I’m looking for an algorithm to walk the graph so that I visit every node at least once. I can’t find the standard name for this problem, if any.
This graph is walkable - root-a-d-b-c
This graph is not walkable - because in my walk, if I reach c, I have no directed edge to reach a & d and conversely, if I walk to a, d; there’s no directed edge that takes me to b & c
Hope that clarifies the question? Is there a standard name for this type of graph walk and an algorithm to solve it?
- Hamiltonian path
- Finding at most 2 leafs in the graph
CodePudding user response:
I don't know if there's a name for a directed "walkable" graph, but it's not too hard to determine of a graph is walkable or not:
- Find all the strongly connected components using Tarjan's algorithn, for example
- Make a new directed graph of the connections between SCCs.
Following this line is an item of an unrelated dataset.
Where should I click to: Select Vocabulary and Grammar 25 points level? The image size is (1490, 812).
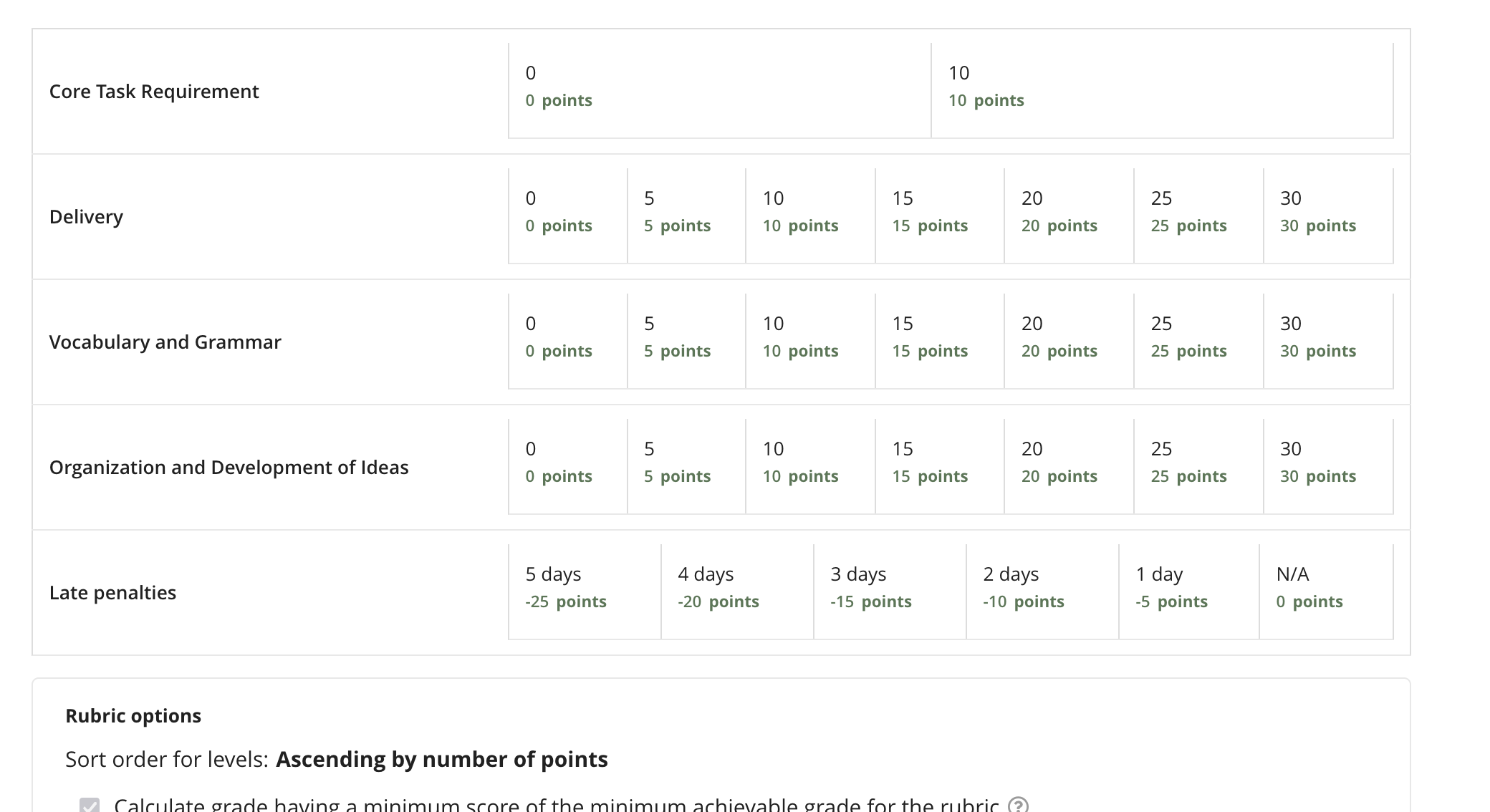click(x=1198, y=342)
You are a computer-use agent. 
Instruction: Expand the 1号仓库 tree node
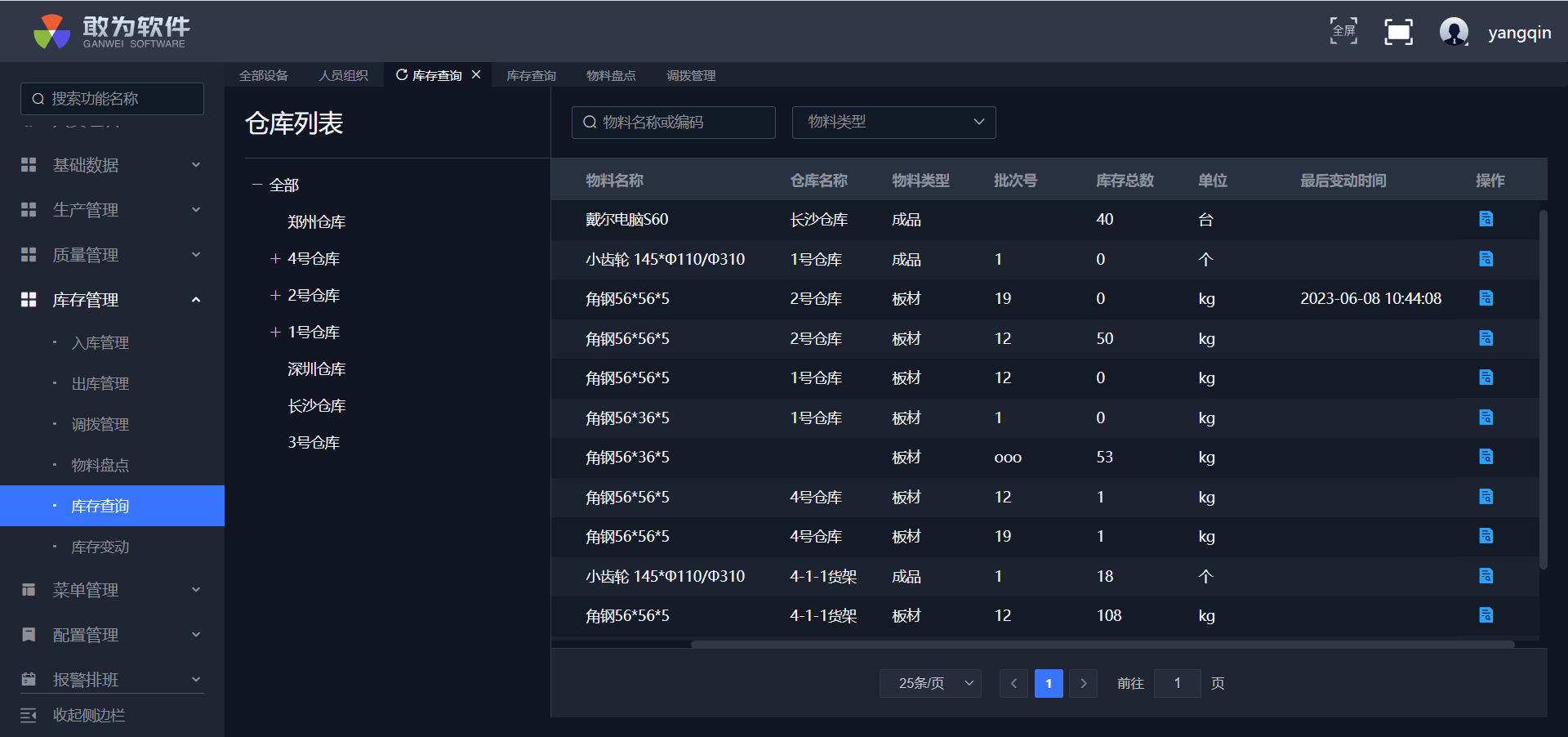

This will be a DAG, and your original graph is walkable if and only if this DAG is walkable.
- To determine whether or not a DAG is walkable, do a topological sort. Then check that each vertex has an edge to the next.
Each of these steps takes linear time, so you get O(|V| |E|) complexity for the whole algorithm.
CodePudding user response:
Theorem: a directed graph is walkable if and only if its strongly connected components are totally ordered by reachability.
Proof sketch: (walkable implies condition) The existence of a walk implies that, for each two strongly connected components, a vertex from one or the other appears first in the walk. That component can reach the other. (condition implies walkable) Since there is full connectivity inside a strongly connected component, each is walkable on its own. We just have to concatenate the walks according to the total order, adding the necessary transitions.
The proof is constructive, so we can extract an algorithm.
Algorithm
- Compute the strongly connected components.
- Concatenate the strongly connected components in topological order. Actually Tarjan's algorithm will list them in reverse topological order, so this doesn't need to be a separate step.
- For each adjacent pair in the previous list, use breadth-first search to find a shortest path.
In general, this algorithm does not find the shortest walk (that's NP-hard by reduction from Hamiltonian path).